A UK study reported by the BBC found that background noise affects the intensity of flavour and perceived crunchiness of foods. The article, published in October 2010 says diners were blindfolded and played white noise – louder noise reduced the reported sweetness or saltiness.

It went on to say that this phenomenon may explain why airline food tastes so bland. Certainly Greedy Girl is often guilty of emptying the salt and pepper sachets into her rubbery meat on the rare occasions she’s felt compelled to try to eat something.

Are airlines complicating their food? Should they just offer the simplest, often pre-packaged items (such as mini-pizza or individual focaccia) and forget about ‘chicken or beef’ – another anachronism of modern air travel like getting travel socks or an exit row seat you don’t have to pay for.

Airports are increasingly being seen as opportunities for major chefs to expand their franchises. Gordon Ramsay, for example, has a picnic box option to take on board flights leaving Heathrow while Jamie Oliver has a food outlet at Gatwick. Wolfgang Puck’s food is available at airports throughout the US and the phenomenon of top chefs trying to take advantage of their ‘captive audiences’ in airports was the subject of a Washington Post article.

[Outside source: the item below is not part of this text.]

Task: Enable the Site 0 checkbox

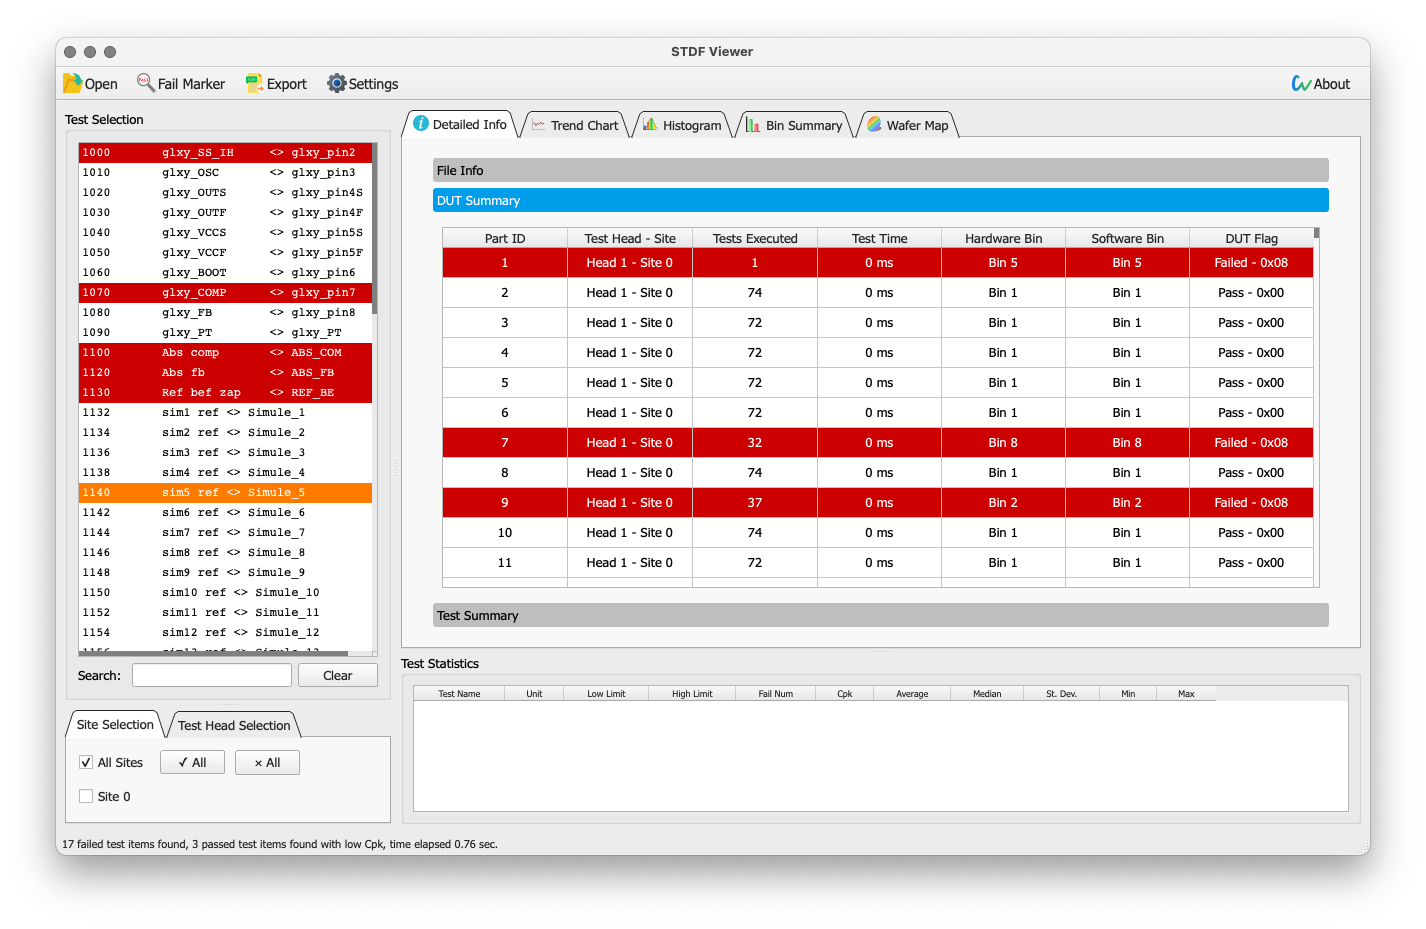Action: pyautogui.click(x=86, y=796)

In Australia, local uber-chef Shannon Bennett has opened his Cafe Vue outlet at Melbourne Airport. Given the shortest international flight from Melbourne is probably three hours across the ditch to New Zealand, it makes sense to fuel up before you board, but unless you’re flying a major sector from other destinations – say more than five hours – do you really need to eat what’s offered on your flight, boredom or medical conditions notwithstanding?

Certainly the only things worth consuming are generally those that airlines (or their caterers) have not had any direct involvement with other than to heat up or keep cool. Greedy Girl thinks it’s time for a more streamlined approach – and provide something people actually want to eat.